- [EXERCISE BRIEF]
Reproduce exactly, and only, the lines below from the one containing "Switch to the Statistiken tab" through the one containing "Image resolution: width=980 pixels, height=418".

- [PROVIDED RECORDS]
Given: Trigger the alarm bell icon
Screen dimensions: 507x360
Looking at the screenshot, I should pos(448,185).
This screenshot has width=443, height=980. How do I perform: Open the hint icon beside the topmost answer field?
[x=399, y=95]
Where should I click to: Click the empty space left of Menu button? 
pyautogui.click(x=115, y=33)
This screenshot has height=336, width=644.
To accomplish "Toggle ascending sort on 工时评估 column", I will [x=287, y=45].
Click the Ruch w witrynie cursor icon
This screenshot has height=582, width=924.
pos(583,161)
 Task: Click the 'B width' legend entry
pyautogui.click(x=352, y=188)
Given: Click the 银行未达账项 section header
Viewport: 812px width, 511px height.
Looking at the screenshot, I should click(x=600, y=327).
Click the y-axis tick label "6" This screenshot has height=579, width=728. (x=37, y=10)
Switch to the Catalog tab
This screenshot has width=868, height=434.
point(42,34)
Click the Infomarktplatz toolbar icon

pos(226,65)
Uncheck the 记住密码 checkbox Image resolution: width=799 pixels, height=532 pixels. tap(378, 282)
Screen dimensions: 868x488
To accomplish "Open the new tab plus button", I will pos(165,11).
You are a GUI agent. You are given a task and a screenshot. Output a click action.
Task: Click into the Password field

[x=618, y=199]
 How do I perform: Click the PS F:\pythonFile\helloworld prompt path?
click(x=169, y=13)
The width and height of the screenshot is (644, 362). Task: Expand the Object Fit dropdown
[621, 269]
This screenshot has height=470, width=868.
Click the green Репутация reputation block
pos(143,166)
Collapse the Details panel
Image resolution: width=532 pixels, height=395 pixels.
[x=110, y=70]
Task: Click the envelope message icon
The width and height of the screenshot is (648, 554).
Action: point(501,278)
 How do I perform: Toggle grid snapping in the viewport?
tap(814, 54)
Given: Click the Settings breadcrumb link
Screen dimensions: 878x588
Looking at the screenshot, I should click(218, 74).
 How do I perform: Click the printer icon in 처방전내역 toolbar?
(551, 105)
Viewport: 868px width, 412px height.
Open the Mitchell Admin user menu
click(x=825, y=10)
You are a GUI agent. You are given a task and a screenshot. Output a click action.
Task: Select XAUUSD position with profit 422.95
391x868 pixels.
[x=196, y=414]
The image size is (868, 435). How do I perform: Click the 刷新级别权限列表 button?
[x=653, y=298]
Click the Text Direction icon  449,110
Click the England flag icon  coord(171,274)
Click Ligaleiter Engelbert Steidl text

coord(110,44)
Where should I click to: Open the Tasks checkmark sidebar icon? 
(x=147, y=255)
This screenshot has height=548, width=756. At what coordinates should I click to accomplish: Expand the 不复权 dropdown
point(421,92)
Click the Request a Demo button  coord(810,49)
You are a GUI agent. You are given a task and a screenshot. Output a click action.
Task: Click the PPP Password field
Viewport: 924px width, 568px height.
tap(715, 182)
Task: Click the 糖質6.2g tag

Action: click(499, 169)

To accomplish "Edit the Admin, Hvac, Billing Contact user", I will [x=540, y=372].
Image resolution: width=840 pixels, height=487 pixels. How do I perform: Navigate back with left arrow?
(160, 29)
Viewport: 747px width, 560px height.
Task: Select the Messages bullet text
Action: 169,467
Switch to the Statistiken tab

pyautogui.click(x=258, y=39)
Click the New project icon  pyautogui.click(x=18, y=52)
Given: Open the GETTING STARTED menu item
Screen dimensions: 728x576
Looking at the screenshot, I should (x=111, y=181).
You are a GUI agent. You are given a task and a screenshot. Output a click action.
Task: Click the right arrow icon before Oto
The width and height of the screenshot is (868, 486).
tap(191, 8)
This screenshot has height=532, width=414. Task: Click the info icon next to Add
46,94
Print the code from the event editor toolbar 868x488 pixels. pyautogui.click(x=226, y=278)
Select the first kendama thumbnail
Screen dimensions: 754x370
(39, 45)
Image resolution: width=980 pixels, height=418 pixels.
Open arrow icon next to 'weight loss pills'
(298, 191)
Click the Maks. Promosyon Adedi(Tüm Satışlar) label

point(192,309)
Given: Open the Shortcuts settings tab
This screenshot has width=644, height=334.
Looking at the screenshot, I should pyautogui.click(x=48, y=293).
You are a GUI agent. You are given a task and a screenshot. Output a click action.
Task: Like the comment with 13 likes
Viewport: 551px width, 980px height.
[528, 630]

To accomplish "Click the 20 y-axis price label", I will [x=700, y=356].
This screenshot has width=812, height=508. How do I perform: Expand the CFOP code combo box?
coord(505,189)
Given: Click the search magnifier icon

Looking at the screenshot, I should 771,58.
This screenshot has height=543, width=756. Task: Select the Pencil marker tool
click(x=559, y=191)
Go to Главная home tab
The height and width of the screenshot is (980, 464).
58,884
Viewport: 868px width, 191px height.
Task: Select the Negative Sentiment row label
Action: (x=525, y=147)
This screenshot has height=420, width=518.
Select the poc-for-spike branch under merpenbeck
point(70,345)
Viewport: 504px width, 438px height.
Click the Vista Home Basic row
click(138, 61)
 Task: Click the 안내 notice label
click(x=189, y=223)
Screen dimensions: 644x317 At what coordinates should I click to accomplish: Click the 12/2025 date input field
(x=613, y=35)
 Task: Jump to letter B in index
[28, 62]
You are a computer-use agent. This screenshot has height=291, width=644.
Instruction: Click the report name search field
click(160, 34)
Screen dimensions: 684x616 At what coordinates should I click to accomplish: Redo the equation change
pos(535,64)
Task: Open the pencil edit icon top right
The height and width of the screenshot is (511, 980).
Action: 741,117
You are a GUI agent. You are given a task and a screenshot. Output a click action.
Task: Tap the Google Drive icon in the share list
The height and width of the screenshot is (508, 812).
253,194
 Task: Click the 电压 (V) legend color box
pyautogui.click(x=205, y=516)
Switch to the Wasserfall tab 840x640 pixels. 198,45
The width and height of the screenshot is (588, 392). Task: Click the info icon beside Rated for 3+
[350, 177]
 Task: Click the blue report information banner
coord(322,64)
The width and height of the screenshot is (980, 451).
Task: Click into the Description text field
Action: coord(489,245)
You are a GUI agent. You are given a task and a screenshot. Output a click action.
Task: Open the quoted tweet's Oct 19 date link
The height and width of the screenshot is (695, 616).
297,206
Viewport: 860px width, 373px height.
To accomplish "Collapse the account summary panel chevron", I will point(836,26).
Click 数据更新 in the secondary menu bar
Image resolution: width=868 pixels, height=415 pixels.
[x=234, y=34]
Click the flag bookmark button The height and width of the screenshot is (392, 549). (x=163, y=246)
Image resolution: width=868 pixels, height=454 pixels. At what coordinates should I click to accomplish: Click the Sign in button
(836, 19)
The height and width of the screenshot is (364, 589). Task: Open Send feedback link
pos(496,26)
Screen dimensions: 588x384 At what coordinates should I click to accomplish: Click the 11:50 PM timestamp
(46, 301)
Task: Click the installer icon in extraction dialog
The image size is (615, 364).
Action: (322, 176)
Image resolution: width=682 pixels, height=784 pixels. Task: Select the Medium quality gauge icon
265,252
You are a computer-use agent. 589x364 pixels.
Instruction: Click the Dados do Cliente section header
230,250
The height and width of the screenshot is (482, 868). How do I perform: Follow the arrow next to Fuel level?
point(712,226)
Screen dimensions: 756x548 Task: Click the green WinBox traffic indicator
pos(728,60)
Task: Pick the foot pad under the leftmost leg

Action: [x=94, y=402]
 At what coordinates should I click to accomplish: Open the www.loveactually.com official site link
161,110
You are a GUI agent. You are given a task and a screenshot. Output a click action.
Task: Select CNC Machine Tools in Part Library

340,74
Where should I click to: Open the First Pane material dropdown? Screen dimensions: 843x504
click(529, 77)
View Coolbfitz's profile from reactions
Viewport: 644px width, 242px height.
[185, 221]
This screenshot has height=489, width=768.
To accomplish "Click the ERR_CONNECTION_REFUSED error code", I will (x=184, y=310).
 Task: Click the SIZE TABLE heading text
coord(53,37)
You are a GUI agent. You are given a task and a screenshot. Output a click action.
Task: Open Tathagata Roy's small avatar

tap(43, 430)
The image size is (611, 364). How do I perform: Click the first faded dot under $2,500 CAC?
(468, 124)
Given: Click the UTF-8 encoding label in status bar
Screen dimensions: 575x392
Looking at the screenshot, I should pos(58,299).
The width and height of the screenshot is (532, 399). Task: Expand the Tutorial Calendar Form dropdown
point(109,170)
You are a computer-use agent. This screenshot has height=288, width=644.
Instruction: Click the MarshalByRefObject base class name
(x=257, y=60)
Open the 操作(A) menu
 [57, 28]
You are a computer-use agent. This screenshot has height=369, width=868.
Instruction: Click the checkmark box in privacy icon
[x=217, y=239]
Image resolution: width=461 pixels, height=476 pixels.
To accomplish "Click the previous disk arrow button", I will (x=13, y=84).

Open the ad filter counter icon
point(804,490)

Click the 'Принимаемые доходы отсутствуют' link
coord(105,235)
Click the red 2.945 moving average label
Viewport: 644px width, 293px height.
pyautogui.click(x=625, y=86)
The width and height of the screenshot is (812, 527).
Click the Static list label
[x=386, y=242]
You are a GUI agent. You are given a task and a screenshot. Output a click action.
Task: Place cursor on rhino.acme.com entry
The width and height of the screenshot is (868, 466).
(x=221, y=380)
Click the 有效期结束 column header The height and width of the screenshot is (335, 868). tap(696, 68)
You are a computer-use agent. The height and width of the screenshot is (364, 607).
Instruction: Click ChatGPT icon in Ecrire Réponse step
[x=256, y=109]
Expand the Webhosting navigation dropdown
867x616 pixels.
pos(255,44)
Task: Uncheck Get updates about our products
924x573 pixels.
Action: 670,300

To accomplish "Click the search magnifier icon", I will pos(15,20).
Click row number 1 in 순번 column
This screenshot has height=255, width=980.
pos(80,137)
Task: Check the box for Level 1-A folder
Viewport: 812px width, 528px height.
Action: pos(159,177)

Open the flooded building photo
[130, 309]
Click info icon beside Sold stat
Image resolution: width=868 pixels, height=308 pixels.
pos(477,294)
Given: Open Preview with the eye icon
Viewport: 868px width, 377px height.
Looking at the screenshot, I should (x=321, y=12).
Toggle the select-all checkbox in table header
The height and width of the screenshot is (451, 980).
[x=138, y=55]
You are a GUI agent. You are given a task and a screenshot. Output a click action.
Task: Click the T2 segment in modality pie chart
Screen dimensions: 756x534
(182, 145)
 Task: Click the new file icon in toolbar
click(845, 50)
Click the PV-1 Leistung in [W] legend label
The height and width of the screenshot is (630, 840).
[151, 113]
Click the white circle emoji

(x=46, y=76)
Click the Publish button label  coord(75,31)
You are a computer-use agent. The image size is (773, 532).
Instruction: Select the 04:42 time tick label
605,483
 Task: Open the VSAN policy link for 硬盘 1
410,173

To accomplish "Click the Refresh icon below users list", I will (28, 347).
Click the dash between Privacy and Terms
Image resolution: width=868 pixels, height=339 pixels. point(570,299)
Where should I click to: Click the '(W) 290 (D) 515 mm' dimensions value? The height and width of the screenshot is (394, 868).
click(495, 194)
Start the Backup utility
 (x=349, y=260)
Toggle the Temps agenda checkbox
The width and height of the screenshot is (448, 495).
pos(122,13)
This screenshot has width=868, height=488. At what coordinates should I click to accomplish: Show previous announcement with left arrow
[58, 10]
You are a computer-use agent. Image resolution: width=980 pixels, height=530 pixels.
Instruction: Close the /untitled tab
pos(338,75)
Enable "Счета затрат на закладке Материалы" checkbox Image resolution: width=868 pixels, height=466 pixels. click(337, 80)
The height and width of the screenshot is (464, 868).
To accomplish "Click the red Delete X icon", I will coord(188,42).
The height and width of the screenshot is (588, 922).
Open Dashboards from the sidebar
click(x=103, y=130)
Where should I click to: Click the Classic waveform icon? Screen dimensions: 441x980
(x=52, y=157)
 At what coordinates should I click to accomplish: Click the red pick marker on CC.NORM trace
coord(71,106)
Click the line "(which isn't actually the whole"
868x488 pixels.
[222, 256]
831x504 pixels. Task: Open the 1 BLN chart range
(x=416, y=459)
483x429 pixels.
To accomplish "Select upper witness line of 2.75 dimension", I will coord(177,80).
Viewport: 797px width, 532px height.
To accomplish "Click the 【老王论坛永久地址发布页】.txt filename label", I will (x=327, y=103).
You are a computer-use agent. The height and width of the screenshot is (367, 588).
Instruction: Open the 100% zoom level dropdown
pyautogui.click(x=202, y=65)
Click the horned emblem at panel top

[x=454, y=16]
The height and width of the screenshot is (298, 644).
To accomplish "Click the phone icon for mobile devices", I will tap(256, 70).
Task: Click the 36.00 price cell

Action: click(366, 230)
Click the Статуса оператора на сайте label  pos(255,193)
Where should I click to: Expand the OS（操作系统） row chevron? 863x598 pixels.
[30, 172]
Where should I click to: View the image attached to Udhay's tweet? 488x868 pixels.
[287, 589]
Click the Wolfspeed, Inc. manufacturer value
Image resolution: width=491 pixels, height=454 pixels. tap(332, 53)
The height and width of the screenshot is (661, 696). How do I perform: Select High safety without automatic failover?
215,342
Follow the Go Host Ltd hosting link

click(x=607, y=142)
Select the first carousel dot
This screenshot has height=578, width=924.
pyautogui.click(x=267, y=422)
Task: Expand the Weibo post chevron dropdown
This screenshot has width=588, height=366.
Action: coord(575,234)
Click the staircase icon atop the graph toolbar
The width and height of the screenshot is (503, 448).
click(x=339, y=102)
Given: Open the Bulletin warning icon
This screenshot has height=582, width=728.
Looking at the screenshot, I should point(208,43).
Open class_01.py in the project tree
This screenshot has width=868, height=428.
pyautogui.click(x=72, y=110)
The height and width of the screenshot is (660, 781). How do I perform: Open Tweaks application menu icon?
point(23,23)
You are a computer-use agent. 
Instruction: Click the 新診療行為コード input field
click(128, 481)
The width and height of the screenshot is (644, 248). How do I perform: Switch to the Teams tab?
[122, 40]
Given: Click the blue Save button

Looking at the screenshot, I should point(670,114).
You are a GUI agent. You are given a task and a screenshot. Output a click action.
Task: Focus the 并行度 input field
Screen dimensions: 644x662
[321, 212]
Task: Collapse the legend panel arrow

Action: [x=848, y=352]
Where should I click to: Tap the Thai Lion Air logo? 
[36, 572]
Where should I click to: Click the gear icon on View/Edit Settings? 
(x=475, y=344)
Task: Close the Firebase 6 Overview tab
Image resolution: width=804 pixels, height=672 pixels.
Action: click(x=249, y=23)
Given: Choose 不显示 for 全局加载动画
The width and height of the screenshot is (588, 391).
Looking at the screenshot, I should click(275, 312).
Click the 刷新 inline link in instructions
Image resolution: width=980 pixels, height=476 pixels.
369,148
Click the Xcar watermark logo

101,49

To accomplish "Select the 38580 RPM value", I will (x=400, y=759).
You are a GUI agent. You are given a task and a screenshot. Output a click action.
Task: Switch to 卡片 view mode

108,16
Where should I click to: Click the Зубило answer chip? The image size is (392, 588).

- [EXPECTED OUTPUT]
Switch to the Statistiken tab

pyautogui.click(x=258, y=39)
Click the New project icon  pyautogui.click(x=18, y=52)
Given: Open the GETTING STARTED menu item
Screen dimensions: 728x576
Looking at the screenshot, I should (x=111, y=181).
You are a GUI agent. You are given a task and a screenshot. Output a click action.
Task: Click the right arrow icon before Oto
The width and height of the screenshot is (868, 486).
tap(191, 8)
This screenshot has height=532, width=414. Task: Click the info icon next to Add
46,94
Print the code from the event editor toolbar 868x488 pixels. pyautogui.click(x=226, y=278)
Select the first kendama thumbnail
Screen dimensions: 754x370
(39, 45)
Image resolution: width=980 pixels, height=418 pixels.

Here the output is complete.